Your assignment => Determine how many lines in the records hold the word "Share". Return the number alone.

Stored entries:
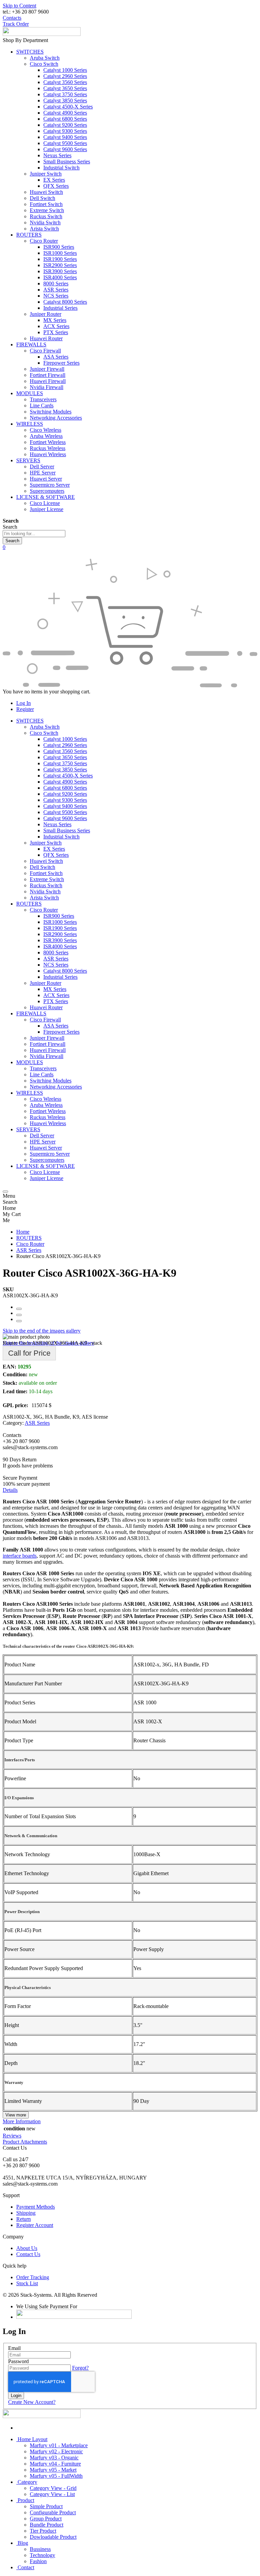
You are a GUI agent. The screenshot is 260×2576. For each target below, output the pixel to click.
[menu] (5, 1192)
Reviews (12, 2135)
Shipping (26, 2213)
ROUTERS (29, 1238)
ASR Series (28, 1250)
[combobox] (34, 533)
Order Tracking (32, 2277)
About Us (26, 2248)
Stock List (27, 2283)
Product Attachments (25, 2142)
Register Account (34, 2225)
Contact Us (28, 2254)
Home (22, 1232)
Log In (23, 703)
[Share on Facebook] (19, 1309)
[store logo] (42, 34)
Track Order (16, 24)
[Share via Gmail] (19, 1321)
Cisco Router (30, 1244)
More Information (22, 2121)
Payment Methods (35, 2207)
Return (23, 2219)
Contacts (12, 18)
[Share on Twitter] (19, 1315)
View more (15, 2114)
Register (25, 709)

Result of this exercise => 3